I have a dataset which includes over 100 countries in it. I want to include these in an XGBoost model to make a classification prediction. I know that One Hot Encoding is the go-to process for this, but I would rather do something that wont increase the dimensionality so much and will be resilient to new values, so I'm trying binary classification using the category_encoders
package. http://contrib.scikit-learn.org/categorical-encoding/binary.html
Using this encoding helped my model out over using basic one-hot encoding, but how do I get back to the original labels after encoding?
I know about the inverse_transform
method, but that functions on the whole data frame. I need a way where I can put in a binary, or integer value and get back the original value.
Here's some example data taken from: https://towardsdatascience.com/smarter-ways-to-encode-categorical-data-for-machine-learning-part-1-of-3-6dca2f71b159
import numpy as np
import pandas as pd
import category_encoders as ce
# make some data
df = pd.DataFrame({
'color':["a", "c", "a", "a", "b", "b"],
'outcome':[1, 2, 3, 2, 2, 2]})
# split into X and y
X = df.drop('outcome', axis = 1)
y = df.drop('color', axis = 1)
# instantiate an encoder - here we use Binary()
ce_binary = ce.BinaryEncoder(cols = ['color'])

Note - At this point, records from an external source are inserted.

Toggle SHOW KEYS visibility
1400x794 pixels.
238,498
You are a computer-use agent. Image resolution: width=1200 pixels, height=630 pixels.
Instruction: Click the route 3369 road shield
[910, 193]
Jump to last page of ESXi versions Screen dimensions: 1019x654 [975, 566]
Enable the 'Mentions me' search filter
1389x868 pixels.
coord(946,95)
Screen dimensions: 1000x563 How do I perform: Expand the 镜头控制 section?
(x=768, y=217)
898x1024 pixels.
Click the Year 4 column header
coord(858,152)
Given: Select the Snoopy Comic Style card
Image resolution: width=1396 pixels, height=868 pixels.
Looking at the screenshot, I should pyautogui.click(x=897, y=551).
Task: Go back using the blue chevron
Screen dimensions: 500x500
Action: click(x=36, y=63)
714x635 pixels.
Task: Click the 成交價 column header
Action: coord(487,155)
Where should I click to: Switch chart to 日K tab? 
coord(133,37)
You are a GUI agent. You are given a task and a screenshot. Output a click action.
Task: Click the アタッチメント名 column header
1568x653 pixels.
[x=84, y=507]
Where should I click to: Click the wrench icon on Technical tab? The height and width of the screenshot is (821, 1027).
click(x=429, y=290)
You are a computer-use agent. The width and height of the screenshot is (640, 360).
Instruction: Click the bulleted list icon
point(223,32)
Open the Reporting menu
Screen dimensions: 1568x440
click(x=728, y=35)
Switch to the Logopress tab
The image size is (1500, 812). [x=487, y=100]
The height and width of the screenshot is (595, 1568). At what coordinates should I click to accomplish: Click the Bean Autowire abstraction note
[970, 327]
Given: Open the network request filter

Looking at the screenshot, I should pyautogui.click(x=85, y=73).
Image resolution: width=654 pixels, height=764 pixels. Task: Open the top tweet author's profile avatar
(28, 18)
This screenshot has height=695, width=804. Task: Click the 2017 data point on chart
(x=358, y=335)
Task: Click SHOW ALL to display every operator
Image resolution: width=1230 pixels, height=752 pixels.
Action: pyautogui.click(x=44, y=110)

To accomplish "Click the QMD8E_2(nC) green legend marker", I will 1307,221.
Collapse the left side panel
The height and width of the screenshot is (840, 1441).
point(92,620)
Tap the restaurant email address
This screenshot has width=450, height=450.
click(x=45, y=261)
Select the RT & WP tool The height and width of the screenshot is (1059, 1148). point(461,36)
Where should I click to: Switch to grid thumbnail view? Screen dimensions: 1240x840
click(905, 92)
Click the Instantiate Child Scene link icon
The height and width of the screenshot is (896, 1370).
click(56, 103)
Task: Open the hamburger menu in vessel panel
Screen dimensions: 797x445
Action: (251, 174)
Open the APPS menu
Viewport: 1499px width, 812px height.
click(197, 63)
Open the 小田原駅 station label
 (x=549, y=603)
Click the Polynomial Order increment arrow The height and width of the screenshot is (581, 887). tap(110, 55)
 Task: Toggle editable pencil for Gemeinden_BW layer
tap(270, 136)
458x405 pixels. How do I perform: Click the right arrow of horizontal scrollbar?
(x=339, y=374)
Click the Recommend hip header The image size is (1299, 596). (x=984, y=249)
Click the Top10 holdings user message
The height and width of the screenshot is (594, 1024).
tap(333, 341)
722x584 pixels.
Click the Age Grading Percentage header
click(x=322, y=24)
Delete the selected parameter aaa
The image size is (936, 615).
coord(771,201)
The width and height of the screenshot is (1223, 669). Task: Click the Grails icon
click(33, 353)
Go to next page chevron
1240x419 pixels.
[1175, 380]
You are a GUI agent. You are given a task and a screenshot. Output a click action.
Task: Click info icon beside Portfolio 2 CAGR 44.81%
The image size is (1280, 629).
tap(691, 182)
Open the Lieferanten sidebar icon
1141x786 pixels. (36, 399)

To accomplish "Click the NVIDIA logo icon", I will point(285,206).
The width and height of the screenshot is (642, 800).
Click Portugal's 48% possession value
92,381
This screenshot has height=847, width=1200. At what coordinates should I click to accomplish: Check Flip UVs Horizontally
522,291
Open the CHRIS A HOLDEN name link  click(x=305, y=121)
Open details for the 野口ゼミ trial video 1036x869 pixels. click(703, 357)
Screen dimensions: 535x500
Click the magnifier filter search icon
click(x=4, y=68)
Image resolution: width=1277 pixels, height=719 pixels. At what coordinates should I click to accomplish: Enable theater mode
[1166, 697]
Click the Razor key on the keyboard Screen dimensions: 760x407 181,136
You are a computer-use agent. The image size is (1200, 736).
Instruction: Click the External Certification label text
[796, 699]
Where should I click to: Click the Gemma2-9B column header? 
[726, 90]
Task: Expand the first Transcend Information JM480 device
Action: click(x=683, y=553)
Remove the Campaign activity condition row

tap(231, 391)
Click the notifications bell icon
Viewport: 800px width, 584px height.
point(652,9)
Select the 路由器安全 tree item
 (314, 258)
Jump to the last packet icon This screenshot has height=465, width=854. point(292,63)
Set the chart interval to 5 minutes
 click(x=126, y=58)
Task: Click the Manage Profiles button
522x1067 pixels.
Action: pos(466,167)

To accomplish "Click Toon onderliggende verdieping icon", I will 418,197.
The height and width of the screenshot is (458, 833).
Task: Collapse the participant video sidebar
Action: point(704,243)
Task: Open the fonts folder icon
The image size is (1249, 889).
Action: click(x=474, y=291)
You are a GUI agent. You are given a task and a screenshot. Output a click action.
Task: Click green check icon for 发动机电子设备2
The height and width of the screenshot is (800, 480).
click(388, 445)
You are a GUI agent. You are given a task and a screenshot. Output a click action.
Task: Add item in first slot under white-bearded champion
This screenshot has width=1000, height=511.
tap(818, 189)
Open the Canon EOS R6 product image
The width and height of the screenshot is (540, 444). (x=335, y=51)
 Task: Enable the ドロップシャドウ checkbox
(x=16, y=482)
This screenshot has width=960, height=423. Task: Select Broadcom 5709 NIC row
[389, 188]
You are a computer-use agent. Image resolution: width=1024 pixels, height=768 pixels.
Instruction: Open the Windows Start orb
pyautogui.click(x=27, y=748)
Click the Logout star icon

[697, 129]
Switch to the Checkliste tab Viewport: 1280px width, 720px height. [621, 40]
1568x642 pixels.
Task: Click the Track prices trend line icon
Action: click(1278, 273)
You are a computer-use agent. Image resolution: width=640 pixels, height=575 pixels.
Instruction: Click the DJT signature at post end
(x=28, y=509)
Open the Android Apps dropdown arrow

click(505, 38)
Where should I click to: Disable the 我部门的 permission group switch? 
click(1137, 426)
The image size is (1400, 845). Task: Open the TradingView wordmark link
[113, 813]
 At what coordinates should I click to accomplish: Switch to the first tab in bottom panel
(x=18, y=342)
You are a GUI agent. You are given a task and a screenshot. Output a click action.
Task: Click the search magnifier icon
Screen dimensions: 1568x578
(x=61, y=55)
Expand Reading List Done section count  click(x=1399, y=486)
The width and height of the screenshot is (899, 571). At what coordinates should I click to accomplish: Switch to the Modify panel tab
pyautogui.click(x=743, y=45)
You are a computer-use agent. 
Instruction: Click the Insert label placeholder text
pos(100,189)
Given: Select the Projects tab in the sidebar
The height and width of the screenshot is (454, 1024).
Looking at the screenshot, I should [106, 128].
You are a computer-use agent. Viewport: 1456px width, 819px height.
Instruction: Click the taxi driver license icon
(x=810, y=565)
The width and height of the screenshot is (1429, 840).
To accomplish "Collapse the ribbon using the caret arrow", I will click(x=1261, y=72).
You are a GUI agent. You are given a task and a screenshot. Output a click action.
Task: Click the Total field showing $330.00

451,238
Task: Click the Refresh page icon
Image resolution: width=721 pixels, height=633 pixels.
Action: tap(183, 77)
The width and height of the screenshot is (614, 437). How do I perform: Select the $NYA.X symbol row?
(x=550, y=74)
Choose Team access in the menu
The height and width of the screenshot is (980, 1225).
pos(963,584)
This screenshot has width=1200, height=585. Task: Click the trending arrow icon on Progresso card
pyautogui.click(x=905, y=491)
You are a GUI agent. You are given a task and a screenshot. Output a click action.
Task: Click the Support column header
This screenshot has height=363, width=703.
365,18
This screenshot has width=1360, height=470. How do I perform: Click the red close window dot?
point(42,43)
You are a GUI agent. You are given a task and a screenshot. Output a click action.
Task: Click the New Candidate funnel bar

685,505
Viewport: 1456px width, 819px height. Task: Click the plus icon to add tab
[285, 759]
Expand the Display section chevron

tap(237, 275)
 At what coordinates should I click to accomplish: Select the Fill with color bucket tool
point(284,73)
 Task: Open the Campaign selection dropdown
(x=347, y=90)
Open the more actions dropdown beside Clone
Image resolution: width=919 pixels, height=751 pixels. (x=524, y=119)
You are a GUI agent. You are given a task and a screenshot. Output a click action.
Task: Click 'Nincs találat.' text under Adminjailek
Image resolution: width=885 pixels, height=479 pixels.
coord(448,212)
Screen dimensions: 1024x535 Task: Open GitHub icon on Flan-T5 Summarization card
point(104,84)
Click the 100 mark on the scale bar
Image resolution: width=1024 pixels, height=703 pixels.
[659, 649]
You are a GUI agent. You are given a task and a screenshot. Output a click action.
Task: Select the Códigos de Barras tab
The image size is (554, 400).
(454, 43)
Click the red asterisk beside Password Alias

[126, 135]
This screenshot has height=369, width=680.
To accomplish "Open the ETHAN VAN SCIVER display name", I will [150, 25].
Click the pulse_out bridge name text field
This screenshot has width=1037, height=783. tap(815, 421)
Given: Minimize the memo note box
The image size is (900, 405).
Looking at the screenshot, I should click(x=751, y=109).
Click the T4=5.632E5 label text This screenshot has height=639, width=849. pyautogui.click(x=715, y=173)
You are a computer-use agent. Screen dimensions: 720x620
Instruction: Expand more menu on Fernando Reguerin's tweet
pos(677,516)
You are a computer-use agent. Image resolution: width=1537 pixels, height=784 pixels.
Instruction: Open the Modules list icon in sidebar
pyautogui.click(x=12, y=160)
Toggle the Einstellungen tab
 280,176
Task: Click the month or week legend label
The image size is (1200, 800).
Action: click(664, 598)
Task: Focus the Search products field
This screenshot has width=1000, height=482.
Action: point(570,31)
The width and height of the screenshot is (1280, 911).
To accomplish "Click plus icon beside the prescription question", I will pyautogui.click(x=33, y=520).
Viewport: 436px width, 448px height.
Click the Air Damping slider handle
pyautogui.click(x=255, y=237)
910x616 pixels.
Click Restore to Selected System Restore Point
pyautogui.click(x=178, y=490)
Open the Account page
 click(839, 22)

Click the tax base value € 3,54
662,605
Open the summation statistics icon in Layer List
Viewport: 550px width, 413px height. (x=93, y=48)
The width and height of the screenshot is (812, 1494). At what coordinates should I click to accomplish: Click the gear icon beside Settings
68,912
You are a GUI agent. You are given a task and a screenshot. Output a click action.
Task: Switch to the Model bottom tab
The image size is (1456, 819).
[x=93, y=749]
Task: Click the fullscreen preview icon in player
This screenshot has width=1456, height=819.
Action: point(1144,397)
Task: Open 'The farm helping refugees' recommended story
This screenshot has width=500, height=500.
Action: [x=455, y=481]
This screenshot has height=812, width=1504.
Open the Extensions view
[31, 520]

# fit and transform and presto, you've got encoded data
ce_binary.fit_transform(X, y)
I'd like to pass the values [0,0,1]
or 1
into a function and get back a
as a value.
The main reason for this is for looking at the feature importances of the model. I can get feature importances based on a column, but this will give me back a column id rather than the underlying value of a category that is the most important.